Section 524(c) applies to an agreement between a creditor and a debtor, "the consideration for which, in whole or in part, is based on" a dischargeable debt. 11 U.S.C. § 524 (c). In Getzoff v. Republic Bank of Cal., 180 B.R. 572, 573 (B.A.P. 9th Cir. 1995), a corporation obtained a loan from a bank, the repayment of which was secured, in part, by the personal guaranty of the debtor. Thereafter, the debtor filed a Chapter 7 bankruptcy petition and was granted a discharge. Id. After the grant of the discharge, the parties refinanced the note and the debtor executed a new guaranty. Id.

The Getzoff court held the second guaranty, which did not comply with section 524(c), should have. The second guaranty was merely an extension of the first note. Id. at 574. Thus, in executing the second guaranty, the debtor was assuming the continuing guaranty obligation that had already been discharged. Id.
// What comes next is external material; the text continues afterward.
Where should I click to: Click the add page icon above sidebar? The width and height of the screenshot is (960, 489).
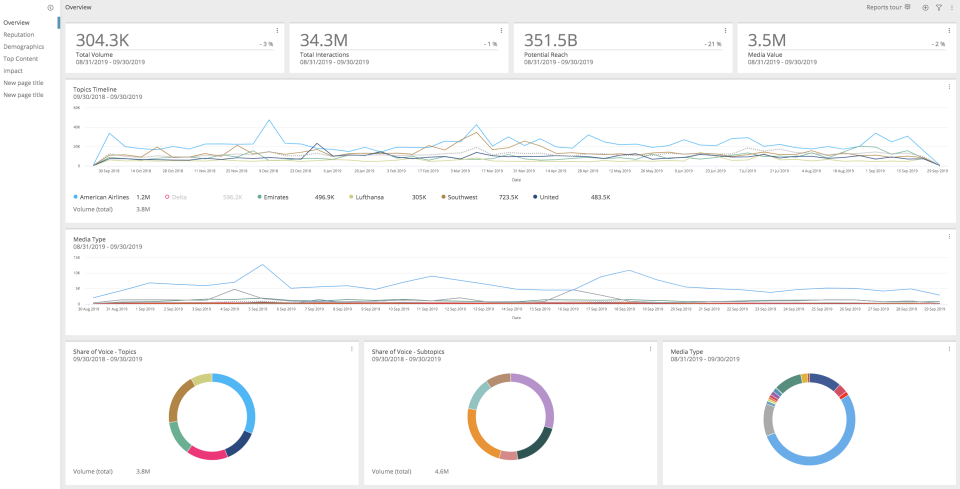pyautogui.click(x=50, y=8)
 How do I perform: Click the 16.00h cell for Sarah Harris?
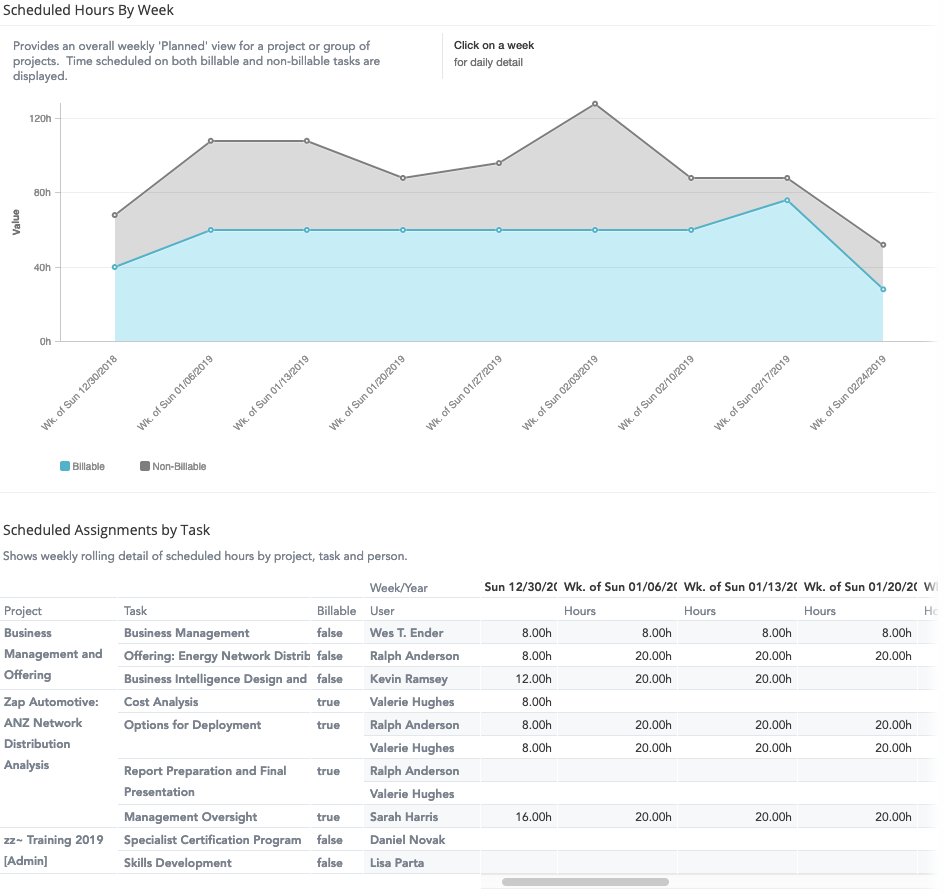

Section 524(a), according to the Getzoff court, bars the bank from trying to recover such a debt without observing section 524(c)'s formalities. Id. In so holding, the court rejected the bank's argument that new consideration rendered the second guaranty a new, postpetition obligation. Id. at 574-75. The court stated,

Section 524 references the consideration given by the debtor, not the lender. Under Section 524(c), if the debtor's consideration is based in whole or in part on a discharged debt, then a reaffirmation agreement must be filed with the court. The fact that the Bank gave new consideration in exchange for the Second Guaranty does not change the fact that the consideration given by [the debtor] was his promise to honor a discharged debt, the First Guaranty.
Id. at 575.

The District Court for the Northern District of Illinois followed theGetzoff court's reasoning in In re Smith, 224 B.R. 388 (Bankr. N.D. Ill. 1998). Therein, the debtor defaulted on a mortgage with a bank, filed for bankruptcy protection, lost the home in a foreclosure proceeding, and received a discharge in bankruptcy. Id. at 390. He subsequently obtained financing from the same bank for a new home, and agreed to add his discharged debt of $19,000 to the mortgage on the new home. Id. It was undisputed the addition of the $19,000 debt to the new mortgage was not done through any valid reaffirmation agreement. Id. at 395.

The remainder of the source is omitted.